Airport board reflects on expansion – Odessa American
Members of the Odessa Airport-Schleymeyer Field Advisory Board were surprised last week to learn that the Texas Legislature’s new appropriation bill included $ 15 million to expand one of the three tracks of airport to accommodate larger jets and they met Tuesday morning with State Rep. Brooks Landgraf and County Commissioners Tribunal for an explanation of the news.
Airport managers were concerned that neighbors would be disturbed by the heavier traffic and that they would have to wrest $ 800,000 in newly installed runway approach lights.
Representative Landgraf explained that runway # 1129 from southeast to northwest would be extended from 6,200 feet to over 7,000 feet at the northwest end, primarily to boost the ministry’s aviation operations division. of Texas Public Safety in its regional efforts to improve US-Mexico border security.
Explaining that the money will not be obtained until after Gov. Greg Abbott’s June 20 deadline to exercise his veto power over the articles, Landgraf said that Schleymeyer’s upgrade would increase his eligibility for annual Federal funding. United States Aviation Administration from $ 50,000 to $ 500,000.
Landgraf said that whether the $ 15 million came from the $ 88.7 million the legislature spent on statewide aviation credits or the $ 1.2 billion it set aside for border security. He said it “was probably more of the $ 1.2 billion for border security.”
Airport board chairman Winston Kenworthy said the panel would regret seeing the approach lights blown off and manager Mark Merritt said the extra noise “would make some neighbors really upset” because the The airport currently only landed business jets like the Bombardier Global Express and the Gulfstream 650. as well as various propeller machines. They noted that the approach fires were funded by the aviation division of the Texas Department of Transportation.
However, Kenworthy later said during the hour-long discussion that he was convinced of the value of the runway extension. “If it can fit into our plans, I think it’s good,” he said.
The other runways are 5,003 feet # 1634 and 5,703 feet # 0220.

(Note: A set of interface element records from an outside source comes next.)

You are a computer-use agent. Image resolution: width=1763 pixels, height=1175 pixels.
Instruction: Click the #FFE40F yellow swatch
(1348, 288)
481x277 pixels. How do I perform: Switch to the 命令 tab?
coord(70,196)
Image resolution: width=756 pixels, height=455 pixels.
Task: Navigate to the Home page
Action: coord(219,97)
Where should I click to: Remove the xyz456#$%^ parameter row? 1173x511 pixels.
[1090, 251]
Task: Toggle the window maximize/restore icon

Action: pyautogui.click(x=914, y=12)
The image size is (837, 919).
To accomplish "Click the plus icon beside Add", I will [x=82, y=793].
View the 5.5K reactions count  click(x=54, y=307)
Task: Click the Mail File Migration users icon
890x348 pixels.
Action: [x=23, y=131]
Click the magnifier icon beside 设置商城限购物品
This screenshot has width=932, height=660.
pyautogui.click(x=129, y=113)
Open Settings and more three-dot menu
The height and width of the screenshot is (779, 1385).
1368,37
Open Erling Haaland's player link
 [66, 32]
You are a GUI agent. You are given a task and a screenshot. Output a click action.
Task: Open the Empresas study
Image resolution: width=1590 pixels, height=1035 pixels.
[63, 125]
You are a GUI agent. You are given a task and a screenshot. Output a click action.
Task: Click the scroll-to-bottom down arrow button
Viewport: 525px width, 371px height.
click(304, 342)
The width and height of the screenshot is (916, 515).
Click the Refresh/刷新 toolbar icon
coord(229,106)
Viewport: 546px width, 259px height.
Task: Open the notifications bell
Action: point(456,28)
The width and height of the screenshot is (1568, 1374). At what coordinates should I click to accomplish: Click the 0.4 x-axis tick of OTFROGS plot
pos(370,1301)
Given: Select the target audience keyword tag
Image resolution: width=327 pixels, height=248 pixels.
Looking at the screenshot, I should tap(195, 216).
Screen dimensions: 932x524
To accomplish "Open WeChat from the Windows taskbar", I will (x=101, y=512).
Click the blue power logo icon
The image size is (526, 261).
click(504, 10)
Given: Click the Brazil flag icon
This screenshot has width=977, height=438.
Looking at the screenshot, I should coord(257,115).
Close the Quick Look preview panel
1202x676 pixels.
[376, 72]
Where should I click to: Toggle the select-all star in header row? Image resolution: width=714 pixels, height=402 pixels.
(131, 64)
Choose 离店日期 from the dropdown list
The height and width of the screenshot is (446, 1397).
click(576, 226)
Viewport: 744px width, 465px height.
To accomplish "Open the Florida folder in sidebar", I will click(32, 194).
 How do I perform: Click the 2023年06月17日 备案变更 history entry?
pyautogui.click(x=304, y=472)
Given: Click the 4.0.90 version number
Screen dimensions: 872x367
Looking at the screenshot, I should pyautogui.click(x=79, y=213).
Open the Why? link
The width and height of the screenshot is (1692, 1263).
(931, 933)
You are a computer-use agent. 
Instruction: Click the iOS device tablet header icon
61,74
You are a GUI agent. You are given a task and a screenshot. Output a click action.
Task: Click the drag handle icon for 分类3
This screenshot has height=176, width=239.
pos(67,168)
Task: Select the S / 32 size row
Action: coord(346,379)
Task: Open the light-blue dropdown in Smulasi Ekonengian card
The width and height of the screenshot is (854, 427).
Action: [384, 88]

In the presence of Commissioners Don Stringer and Mike Gardner, County Judge Debi Hays said Commissioners should consider what types of planes would use the longest runway and how often they would fly; but she said after leaving the boardroom in the Schleymeyer terminal north of town that she was “all for” the project.
Kenworthy said his board will not act until they see if the credit is enacted. He said the airport was in particular need of new taxiways and Landgraf said the board could use the money to resurface them and make other improvements as well as to lengthen the runway.
The other board members who attended were Travis Fisher, Monnie Sparkman, Joe Hurt and David Hood.
Landgraf said he felt he should calmly accept the money when he saw it in the appropriation bill and that it was still up to the board and commissioners to accept or reject it. . “I just wanted to give you the option,” he said.
The 81st District Republican said one of the reasons the DPS bases its planes at Schleymeyer is that fuel is cheaper there than at Midland International Air & Space Port.
But he said the DPS had larger planes than it could land at Schleymeyer, straddling its area with El Paso and heading south to the border and Big Bend National Park. Landgraf said a number of DPS pilots live here and in Midland.
“Without the issue of border security, we wouldn’t have this discussion,” he said, adding that the panel will have two years from September 1 to start the project if ownership passes.
Kenworthy and other board members have said they strongly support law enforcement.